**Task brief**
Nothing but the lines from the one containing "Viewport: 283px width, 283px height." through the one containing "Task: Select the 左 audio channel radio button", both included, should be given again, each exactly as written below.

◆ ◆ ◆ ◆

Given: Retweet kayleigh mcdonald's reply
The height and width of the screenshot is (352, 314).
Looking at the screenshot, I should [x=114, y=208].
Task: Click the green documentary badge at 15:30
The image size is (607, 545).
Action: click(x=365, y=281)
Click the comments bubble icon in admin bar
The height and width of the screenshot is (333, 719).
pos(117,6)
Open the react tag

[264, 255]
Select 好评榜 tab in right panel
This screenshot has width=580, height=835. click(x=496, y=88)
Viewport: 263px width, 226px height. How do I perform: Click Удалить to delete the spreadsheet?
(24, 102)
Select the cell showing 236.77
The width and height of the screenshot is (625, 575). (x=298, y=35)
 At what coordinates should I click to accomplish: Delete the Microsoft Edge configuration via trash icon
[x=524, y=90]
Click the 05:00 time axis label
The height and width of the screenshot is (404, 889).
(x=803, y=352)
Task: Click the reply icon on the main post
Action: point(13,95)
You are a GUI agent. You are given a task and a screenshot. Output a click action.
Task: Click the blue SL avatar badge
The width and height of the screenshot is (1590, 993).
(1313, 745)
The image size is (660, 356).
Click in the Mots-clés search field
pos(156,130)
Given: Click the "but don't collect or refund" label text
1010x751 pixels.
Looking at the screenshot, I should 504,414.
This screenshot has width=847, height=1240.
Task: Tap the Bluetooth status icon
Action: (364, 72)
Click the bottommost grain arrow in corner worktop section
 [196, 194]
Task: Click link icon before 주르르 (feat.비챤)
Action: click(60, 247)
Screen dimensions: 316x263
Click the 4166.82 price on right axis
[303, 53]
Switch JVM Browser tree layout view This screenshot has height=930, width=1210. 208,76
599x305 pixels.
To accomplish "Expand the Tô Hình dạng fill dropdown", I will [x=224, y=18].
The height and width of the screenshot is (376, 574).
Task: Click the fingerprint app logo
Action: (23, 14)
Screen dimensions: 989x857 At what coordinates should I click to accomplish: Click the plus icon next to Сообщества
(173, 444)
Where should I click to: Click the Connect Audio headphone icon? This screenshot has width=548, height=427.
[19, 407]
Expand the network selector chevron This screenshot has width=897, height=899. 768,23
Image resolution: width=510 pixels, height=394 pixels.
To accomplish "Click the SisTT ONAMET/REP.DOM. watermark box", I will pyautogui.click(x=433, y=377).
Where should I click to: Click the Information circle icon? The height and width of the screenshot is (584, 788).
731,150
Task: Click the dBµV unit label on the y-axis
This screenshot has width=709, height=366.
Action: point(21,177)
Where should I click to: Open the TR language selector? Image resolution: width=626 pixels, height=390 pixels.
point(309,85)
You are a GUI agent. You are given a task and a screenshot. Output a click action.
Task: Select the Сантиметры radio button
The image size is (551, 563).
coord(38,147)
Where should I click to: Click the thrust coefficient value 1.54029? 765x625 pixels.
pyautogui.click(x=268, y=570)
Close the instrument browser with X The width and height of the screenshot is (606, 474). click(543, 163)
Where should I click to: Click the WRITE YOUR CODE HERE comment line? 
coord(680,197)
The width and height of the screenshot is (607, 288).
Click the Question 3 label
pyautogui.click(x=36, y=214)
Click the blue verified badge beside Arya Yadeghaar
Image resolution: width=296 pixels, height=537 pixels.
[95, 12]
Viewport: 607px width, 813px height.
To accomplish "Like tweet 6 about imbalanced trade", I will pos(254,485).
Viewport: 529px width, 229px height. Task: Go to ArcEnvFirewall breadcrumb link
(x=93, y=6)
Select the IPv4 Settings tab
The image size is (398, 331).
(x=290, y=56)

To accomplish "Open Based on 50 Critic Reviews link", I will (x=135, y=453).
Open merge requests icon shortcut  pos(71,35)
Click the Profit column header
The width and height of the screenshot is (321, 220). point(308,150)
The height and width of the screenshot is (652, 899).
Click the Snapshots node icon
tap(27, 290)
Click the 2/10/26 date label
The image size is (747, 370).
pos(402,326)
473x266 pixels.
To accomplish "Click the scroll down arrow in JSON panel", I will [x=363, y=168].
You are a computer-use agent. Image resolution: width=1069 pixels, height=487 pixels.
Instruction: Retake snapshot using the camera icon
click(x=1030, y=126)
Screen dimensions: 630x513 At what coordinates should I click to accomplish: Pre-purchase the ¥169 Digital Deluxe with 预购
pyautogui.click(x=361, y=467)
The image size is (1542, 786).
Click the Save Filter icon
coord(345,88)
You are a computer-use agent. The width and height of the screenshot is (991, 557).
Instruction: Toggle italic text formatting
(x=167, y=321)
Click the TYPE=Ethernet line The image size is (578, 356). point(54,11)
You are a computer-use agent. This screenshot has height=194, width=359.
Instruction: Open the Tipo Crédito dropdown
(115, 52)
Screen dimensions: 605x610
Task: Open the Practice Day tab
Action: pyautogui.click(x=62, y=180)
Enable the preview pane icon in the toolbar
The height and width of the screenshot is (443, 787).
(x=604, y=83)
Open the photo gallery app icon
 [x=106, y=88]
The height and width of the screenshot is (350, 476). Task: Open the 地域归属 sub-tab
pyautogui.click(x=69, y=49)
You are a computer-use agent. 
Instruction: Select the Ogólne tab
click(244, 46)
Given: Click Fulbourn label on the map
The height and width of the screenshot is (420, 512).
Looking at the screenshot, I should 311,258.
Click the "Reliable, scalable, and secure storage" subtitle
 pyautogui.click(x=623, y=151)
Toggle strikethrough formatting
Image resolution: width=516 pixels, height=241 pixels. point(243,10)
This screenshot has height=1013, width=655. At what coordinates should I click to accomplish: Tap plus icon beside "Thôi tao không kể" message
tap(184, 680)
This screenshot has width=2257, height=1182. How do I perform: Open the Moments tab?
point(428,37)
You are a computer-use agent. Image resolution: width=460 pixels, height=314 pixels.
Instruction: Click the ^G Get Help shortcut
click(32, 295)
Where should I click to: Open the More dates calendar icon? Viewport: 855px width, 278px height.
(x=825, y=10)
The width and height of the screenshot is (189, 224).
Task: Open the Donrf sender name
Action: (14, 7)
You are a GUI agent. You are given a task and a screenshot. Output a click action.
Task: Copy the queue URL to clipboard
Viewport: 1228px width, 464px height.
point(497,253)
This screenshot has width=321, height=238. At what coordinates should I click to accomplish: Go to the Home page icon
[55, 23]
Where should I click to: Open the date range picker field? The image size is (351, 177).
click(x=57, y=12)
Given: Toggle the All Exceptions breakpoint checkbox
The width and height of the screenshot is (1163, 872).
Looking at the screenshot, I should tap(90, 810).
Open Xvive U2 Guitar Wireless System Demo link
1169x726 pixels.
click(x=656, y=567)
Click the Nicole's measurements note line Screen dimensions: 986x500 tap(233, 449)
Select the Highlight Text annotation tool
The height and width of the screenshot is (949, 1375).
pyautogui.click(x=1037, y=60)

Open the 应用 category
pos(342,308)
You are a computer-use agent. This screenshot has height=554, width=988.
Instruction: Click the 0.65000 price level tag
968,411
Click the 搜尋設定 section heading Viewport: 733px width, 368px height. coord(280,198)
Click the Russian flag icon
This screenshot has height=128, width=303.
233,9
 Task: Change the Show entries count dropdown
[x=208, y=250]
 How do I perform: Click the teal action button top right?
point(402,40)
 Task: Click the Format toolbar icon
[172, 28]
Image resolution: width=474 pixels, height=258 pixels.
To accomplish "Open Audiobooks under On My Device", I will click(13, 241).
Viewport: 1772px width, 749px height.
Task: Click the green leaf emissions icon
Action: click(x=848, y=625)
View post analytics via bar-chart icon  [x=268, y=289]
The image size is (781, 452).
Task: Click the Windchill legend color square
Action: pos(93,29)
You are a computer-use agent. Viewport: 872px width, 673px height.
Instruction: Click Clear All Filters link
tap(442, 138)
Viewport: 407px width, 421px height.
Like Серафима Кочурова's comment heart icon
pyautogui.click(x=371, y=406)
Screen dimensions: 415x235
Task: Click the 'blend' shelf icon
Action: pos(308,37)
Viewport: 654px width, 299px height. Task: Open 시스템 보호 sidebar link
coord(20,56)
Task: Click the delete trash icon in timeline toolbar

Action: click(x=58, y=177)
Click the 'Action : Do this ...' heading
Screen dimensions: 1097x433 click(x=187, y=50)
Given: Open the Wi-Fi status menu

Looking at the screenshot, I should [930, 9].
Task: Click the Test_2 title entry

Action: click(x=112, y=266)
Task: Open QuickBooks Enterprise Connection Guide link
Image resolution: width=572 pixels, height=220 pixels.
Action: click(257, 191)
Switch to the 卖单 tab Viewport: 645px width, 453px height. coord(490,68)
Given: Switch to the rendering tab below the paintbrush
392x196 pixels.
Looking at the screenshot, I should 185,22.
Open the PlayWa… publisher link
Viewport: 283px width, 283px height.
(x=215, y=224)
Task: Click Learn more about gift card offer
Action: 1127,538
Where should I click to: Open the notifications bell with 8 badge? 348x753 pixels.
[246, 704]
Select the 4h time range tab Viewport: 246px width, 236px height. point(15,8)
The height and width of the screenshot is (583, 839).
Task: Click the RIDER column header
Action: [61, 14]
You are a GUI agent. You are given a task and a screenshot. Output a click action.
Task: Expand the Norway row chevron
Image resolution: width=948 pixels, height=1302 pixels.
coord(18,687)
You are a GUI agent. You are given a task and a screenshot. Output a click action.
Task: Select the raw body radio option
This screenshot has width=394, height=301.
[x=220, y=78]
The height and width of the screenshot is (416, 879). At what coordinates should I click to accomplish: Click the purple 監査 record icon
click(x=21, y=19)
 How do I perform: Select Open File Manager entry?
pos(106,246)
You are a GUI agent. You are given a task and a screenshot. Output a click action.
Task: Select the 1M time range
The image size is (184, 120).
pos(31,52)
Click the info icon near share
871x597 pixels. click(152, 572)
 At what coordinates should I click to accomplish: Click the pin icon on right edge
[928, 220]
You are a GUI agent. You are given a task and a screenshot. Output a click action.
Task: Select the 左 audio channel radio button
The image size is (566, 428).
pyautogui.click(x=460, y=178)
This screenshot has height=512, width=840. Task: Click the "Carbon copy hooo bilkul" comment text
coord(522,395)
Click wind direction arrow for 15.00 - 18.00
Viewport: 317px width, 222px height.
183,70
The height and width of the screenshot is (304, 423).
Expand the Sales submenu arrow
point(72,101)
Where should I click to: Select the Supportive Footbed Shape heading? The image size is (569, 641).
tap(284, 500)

◆ ◆ ◆ ◆

**Exercise output**
Viewport: 283px width, 283px height.
(x=215, y=224)
Task: Click Learn more about gift card offer
Action: 1127,538
Where should I click to: Open the notifications bell with 8 badge? 348x753 pixels.
[246, 704]
Select the 4h time range tab Viewport: 246px width, 236px height. point(15,8)
The height and width of the screenshot is (583, 839).
Task: Click the RIDER column header
Action: [61, 14]
You are a GUI agent. You are given a task and a screenshot. Output a click action.
Task: Expand the Norway row chevron
Image resolution: width=948 pixels, height=1302 pixels.
coord(18,687)
You are a GUI agent. You are given a task and a screenshot. Output a click action.
Task: Select the raw body radio option
This screenshot has width=394, height=301.
[x=220, y=78]
The height and width of the screenshot is (416, 879). At what coordinates should I click to accomplish: Click the purple 監査 record icon
click(x=21, y=19)
 How do I perform: Select Open File Manager entry?
pos(106,246)
You are a GUI agent. You are given a task and a screenshot. Output a click action.
Task: Select the 1M time range
The image size is (184, 120).
pos(31,52)
Click the info icon near share
871x597 pixels. click(152, 572)
 At what coordinates should I click to accomplish: Click the pin icon on right edge
[928, 220]
You are a GUI agent. You are given a task and a screenshot. Output a click action.
Task: Select the 左 audio channel radio button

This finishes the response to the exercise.